06 Aug Ebrahim Alkazi who loved India
(In this touching note, Dr. Thomas Chunkath remembers his beloved guru, the theatre icon Ebrahim Alkazi. Dr. Chunkath, who retired as a director in the national broadcaster Doordarshan, was inspired as a young man to join the National School of Drama (NSD) in New Delhi after Alkazi came to a theatre workshop that he conducted in Thrissur, Kerala. Dr.C.K. Thomas is currently serves as the Head of the Department of Film & Drama at Orange Film Academy& Research Centre.)
Ebrahim Alkazi was one of those rare people who became a legend while still alive. He played a decisive role in shaping modern Indian theatre and served as the director of the National School of Drama (NSD) from 1962 to 1977. He guided and moulded many of the best playwrights, directors, and actors of our era, including Girish Karnad, Naseeruddin Shah, Raj Babber, Raghuvir Yadav, Manohar Singh, Anupam Kher, Rohini Hattangadi, Surekha Sikri, G. Kumara Varma, and S. Ramanujam among others.

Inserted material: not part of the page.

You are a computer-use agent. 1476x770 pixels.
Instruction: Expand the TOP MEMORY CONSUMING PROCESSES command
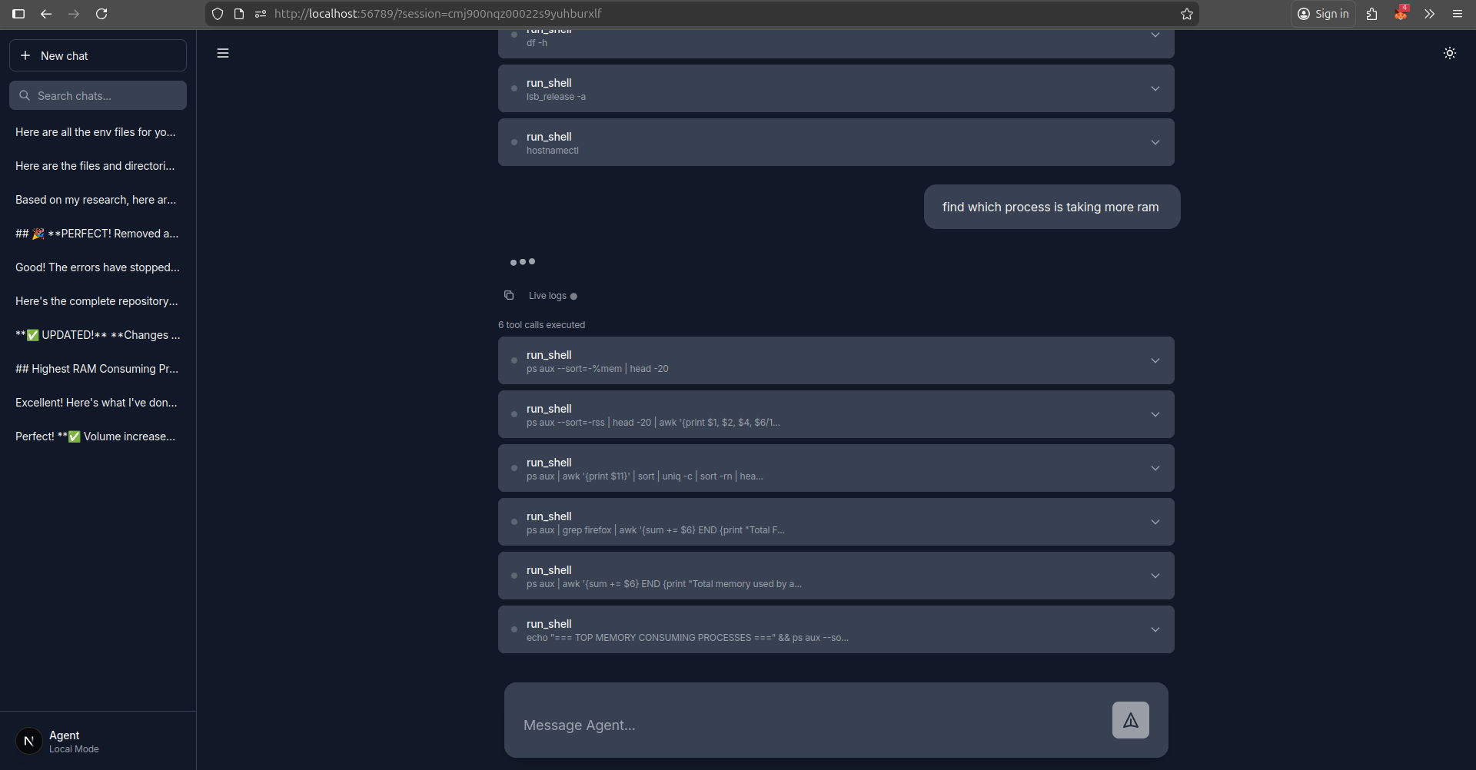point(1155,629)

Born in October 1925 as one of nine children of a Saudi Arabian businessman and his Kuwaiti wife, Alkazi grew up in his family home in Pune. Instead of moving with the rest of his family to Pakistan following the Partition, Alkazi chose to remain an Indian. Deciding to study drama rather than follow in his businessman father’s footsteps, he joined the Royal Academy of Dramatic Arts (RADA) in London.
He was already acquainted with the theatre personality Sultan “Bobby” Padamsee, and his brother, the actor and producer Alyque Padamsee, and after returning from London, managed their English theatre company, Theatre Group, in the early 1950s. Alkazi found his life partner Roshan in the Padamsee family. The sister of Bobby and Alyque, Roshan was a gifted costume designer and worked with Alkazi in all his plays.
Alkazi’s experiments in modern theatre drew numerous persons and groups to him. Though known as the father of modern Indian theatre, Alkazi’s range of work was not limited to the stage. He played a pivotal role in developing the field of visual arts in India.
The Art Heritage Gallery, founded in 1977 along with his wife Roshan Alkazi, is one of the most important art galleries in India. Alkazi’s relationship with the visual arts also started in Mumbai. In the 1950s, Alkazi was closely associated with the Bombay Progressive Artists’ Group led by M.F. Hussain, F.N. Souza, H.S. Raza, Akbar Padamsee, and Tyeb Mehta. Painters, including M. F. Husain, collaborated with him in several plays. The 1950s and the 1960s was a time when a close interaction and give-and-take between artists and playwrights took place naturally.
Amal Allana, the daughter of Alkazi and the former director of the National School of Drama, accidentally discovered in 2016 the paintings of her father from the 1950s; a collection that including mixed media and acrylic works. Amal Allana commissioned the renowned art critic Ranjit Hoskote to curate the exhibition of these paintings. In 2019, the exhibition ‘Opening Lines’ showcasing Ebrahim Alkazi’s paintings, was held at the Art Heritage. By then, though, Alkazi’s memory was fading.
The playwrights and actors who were created and shaped by Alkazi are still active in all parts of India today, along with their disciples.
Ebrahim Alkazi was a representative of the cultural world of post-Independence India, particularly of the Nehruvian era. He was part of a generation that laid the foundations of India’s cultural institutions, firmly believing in secularist values and social progress. It is those foundations and values that hold the stage on which we stand with pride today.
Tributes in memory of Ebrahim Alkazi!